> [TASK GOAL]: Take the entries that follow and return only the lines from the one with "This screenshot has" through the final line, leaving every picture behind.

> [DATA EXTRACT]:

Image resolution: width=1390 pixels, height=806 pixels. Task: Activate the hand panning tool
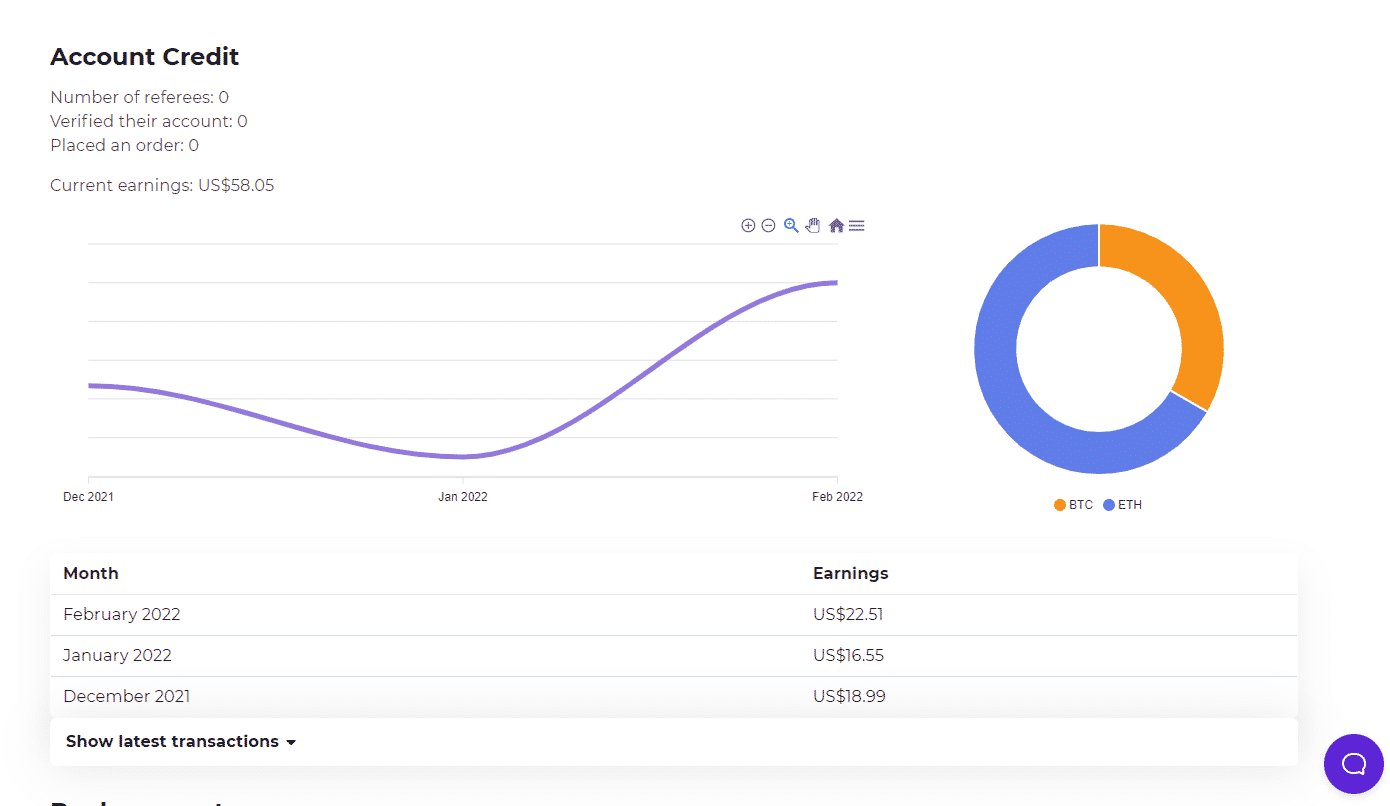point(813,226)
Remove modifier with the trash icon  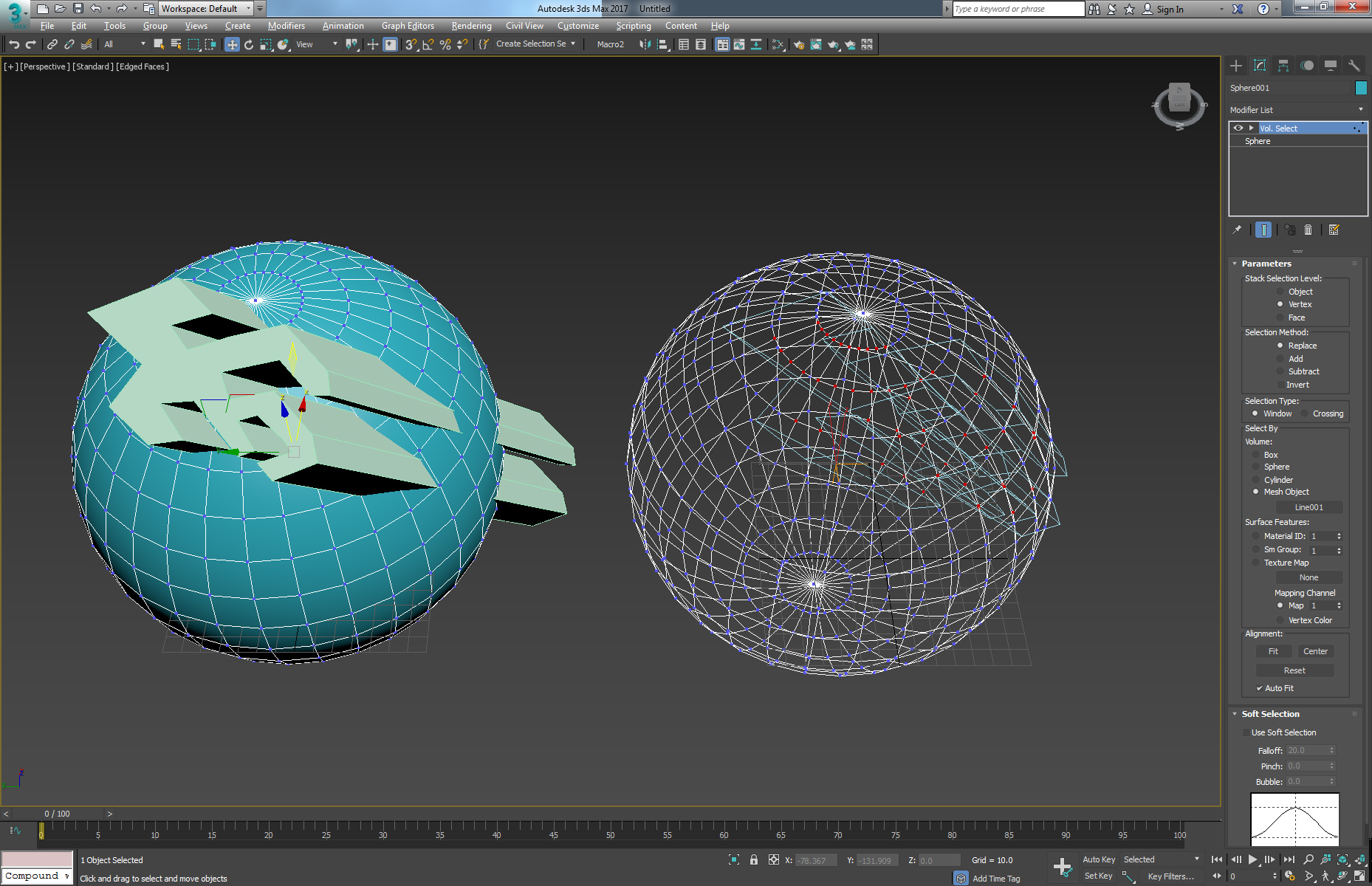1308,230
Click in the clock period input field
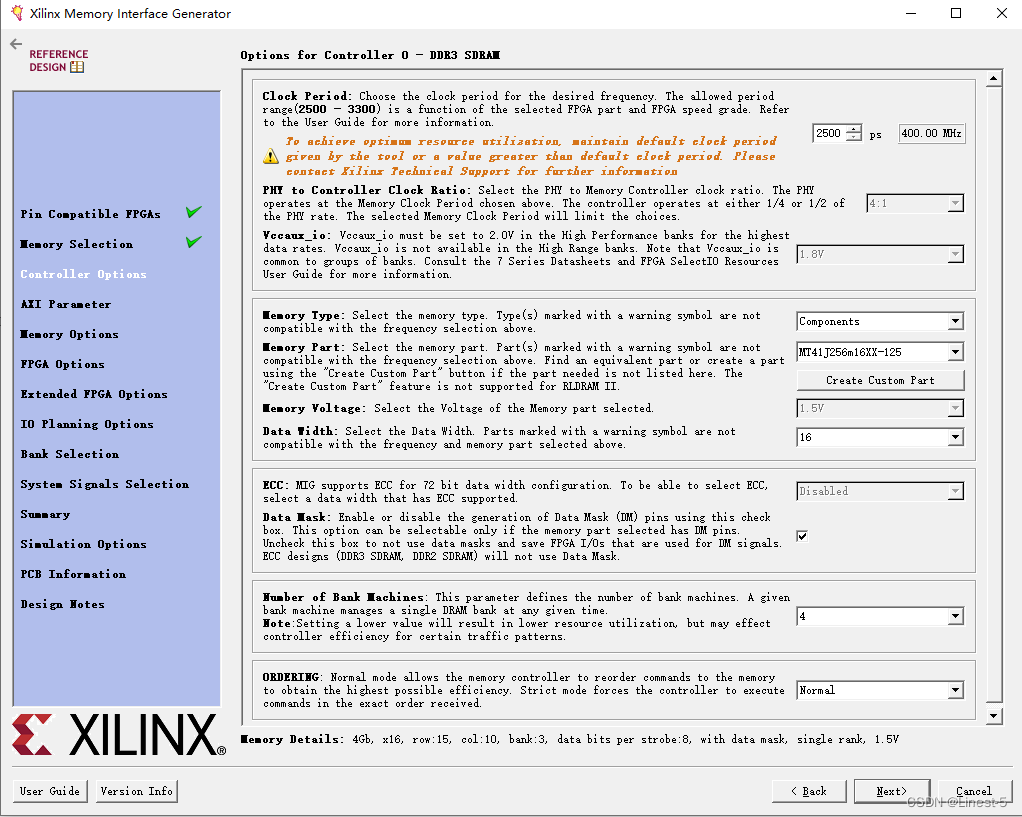Screen dimensions: 1022x817 tap(828, 134)
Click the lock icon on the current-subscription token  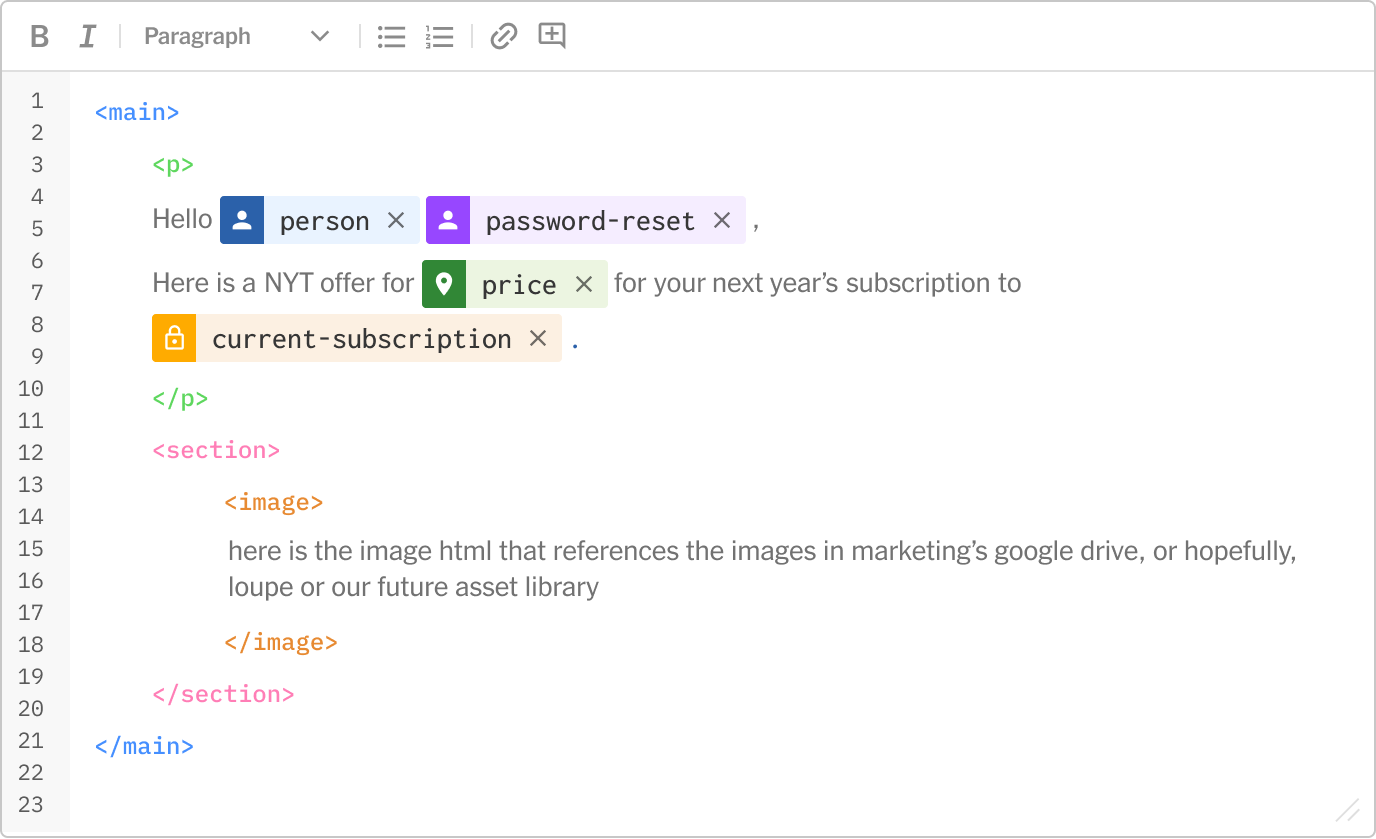173,338
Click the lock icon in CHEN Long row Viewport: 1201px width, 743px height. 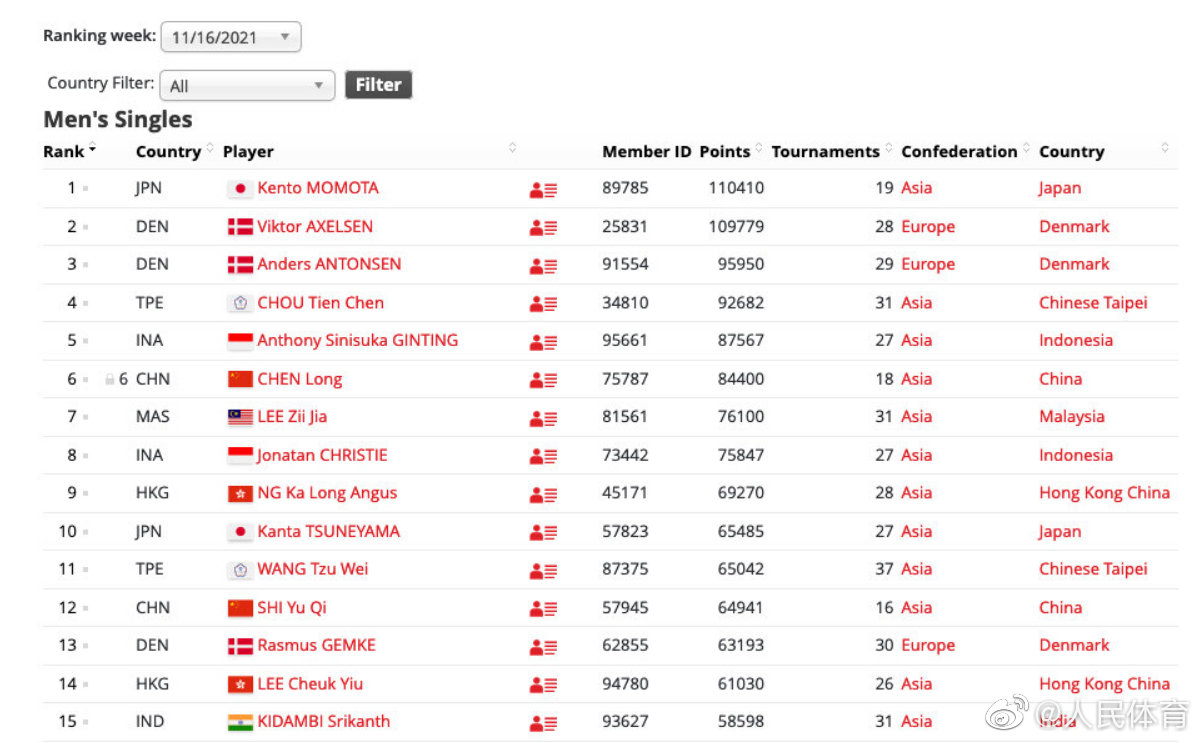(110, 380)
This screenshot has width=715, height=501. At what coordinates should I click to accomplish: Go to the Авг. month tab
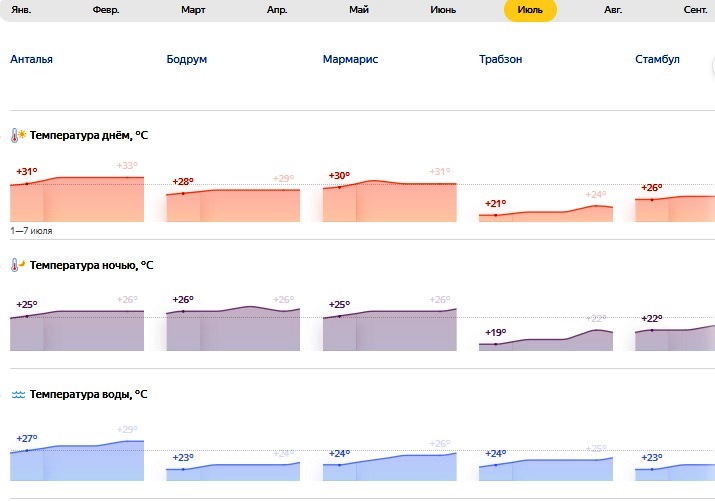coord(612,10)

> [TASK RESULT]:
This screenshot has width=715, height=501. At what coordinates should I click to accomplish: Go to the Авг. month tab
coord(612,10)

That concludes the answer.